* **Material to process**
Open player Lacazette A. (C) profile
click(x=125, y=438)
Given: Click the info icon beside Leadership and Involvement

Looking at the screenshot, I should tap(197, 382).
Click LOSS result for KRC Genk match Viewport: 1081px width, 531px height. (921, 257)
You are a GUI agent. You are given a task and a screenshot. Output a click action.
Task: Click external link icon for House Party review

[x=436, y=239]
==
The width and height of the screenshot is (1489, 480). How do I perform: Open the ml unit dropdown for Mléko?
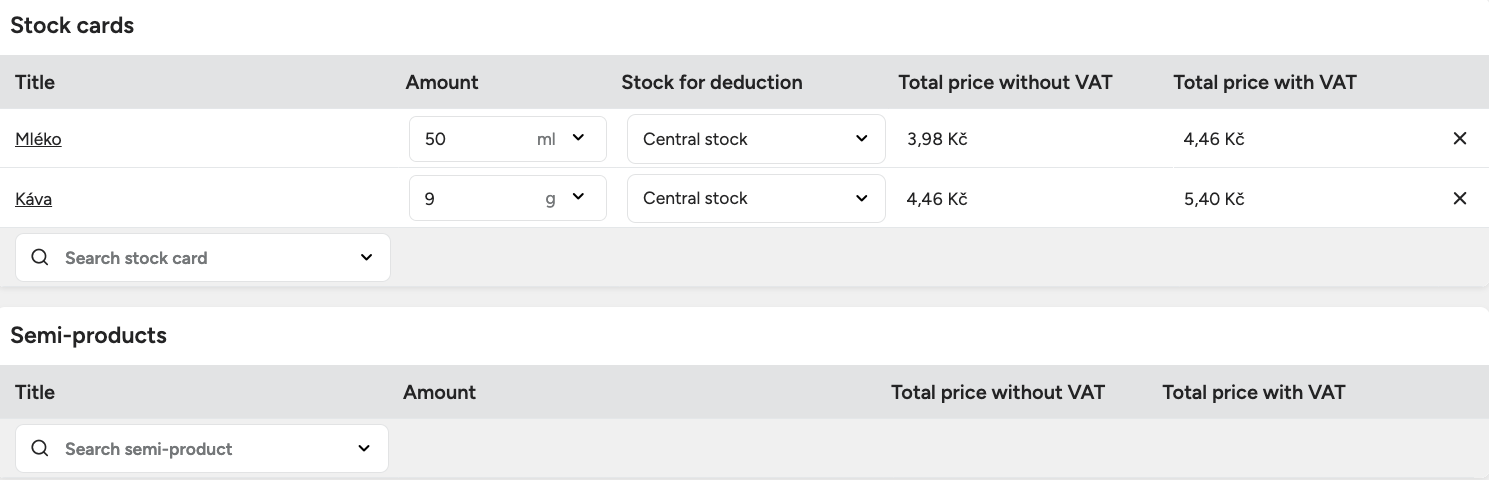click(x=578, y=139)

* **About this task**
Print the lines above from the one with "Open player Lacazette A. (C) profile" through the one with "Click LOSS result", both included, exactly as written and nothing more.

* **Task answer**
Open player Lacazette A. (C) profile
click(x=125, y=438)
Given: Click the info icon beside Leadership and Involvement

Looking at the screenshot, I should tap(197, 382).
Click LOSS result for KRC Genk match Viewport: 1081px width, 531px height. (921, 257)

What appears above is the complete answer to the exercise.